[KEP-4680] Add configurable health check timeout to DeviceHealth gRPC message

ArangoGutierrez · ArangoGutierrez · commit 8279c4388fb0 · 2025-08-14T10:36:29.000+02:00
- Added health_check_timeout_seconds field to DeviceHealth message
- Updated documentation to reflect that timeout is now configurable per device
- Changed Beta graduation criteria from 'implement' to 'verify' since feature is now included in initial design
- Addresses PR feedback about DRA API for timeout configuration

Signed-off-by: Carlos Eduardo Arango Gutierrez &lt;eduardoa@nvidia.com&gt;
diff --git a/keps/sig-node/4680-add-resource-health-to-pod-status/README.md b/keps/sig-node/4680-add-resource-health-to-pod-status/README.md
@@ -259,12 +259,13 @@ We may consider this as a future improvement.
 
 ### Notes/Constraints/Caveats (Optional)
 
-<!--
-What are the caveats to the proposal?
-What are some important details that didn't come across above?
-Go in to as much detail as necessary here.
-This might be a good place to talk about core concepts and how they relate.
--->
+- **DRA Device Health Timeout Configuration:** The timeout for marking a DRA device's health as "Unknown" 
+  when no updates are received can be configured per device through the `health_check_timeout_seconds` field
+  in the `DeviceHealth` message.

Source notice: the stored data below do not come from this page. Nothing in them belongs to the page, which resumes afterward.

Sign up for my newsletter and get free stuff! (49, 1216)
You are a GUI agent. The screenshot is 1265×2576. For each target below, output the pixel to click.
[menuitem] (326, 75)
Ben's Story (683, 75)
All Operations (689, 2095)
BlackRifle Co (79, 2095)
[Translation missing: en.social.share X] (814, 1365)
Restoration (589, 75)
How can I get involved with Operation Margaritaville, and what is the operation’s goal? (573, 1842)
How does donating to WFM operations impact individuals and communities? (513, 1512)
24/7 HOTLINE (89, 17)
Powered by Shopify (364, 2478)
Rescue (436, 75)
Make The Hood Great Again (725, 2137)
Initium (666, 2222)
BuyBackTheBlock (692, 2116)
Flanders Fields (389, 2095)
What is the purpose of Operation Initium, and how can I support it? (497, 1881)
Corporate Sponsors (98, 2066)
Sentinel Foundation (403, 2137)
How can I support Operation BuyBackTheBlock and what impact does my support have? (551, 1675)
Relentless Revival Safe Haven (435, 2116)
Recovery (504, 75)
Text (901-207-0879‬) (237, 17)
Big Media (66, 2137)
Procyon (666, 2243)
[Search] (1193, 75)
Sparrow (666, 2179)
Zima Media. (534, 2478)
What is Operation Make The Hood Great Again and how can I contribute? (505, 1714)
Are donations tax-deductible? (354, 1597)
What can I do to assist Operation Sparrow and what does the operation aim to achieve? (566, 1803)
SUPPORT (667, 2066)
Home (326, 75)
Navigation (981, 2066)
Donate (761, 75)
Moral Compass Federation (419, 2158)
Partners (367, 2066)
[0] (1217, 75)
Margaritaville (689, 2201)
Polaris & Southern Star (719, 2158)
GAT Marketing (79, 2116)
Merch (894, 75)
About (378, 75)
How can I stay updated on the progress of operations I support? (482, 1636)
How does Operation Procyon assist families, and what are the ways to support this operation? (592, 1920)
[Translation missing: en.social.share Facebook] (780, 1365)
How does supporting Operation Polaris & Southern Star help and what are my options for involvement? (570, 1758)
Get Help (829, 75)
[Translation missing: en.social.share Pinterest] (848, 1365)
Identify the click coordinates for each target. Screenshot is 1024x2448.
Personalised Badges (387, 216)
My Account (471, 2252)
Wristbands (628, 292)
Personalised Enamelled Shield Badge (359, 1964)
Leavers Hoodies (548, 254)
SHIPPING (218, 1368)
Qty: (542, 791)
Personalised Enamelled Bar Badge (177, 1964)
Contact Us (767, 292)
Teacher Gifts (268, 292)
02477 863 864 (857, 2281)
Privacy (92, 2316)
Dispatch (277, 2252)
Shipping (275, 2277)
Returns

This allows different hardware types (e.g., GPUs, FPGAs, TPUs, storage devices)
+  to specify appropriate timeout values based on their health-reporting characteristics. If not specified,
+  Kubelet will use a default timeout of 30 seconds. This addresses 
+  [Issue #133118](https://github.com/kubernetes/kubernetes/issues/133118) and the discussion in 
+  [PR #130606](https://github.com/kubernetes/kubernetes/pull/130606/files#r2221829511).
 
 ### Risks and Mitigations
 
@@ -310,6 +311,13 @@ optional, proactive health reporting mechanism from DRA plugins.
     will be responsible for reconciling the state reported by the plugin, handling
     timeouts for stale data (marking devices as "Unknown" if not updated
     within a certain period), and persisting this information across Kubelet restarts.
+    
+    **Note:** The timeout for marking a device's health as "Unknown" can be
+    configured per device via the `health_check_timeout_seconds` field in the
+    `DeviceHealth` message. If not specified, Kubelet will use a default timeout
+    of 30 seconds. This addresses [Issue #133118](https://github.com/kubernetes/kubernetes/issues/133118),
+    allowing different hardware types (e.g., GPUs, FPGAs, TPUs, storage) to specify
+    appropriate timeout values based on their health-reporting characteristics.
 
 3.  **Kubelet Integration:** The DRA Manager in Kubelet will act as the gRPC client.
     Upon plugin registration, it will attempt to initiate the health monitoring
@@ -368,6 +376,10 @@ message DeviceHealth {
   // Timestamp of when this health status was last determined by the plugin, as a Unix timestamp (seconds).
   // Required.
   int64 last_updated_timestamp = 4;
+  // Health check timeout duration in seconds for this device.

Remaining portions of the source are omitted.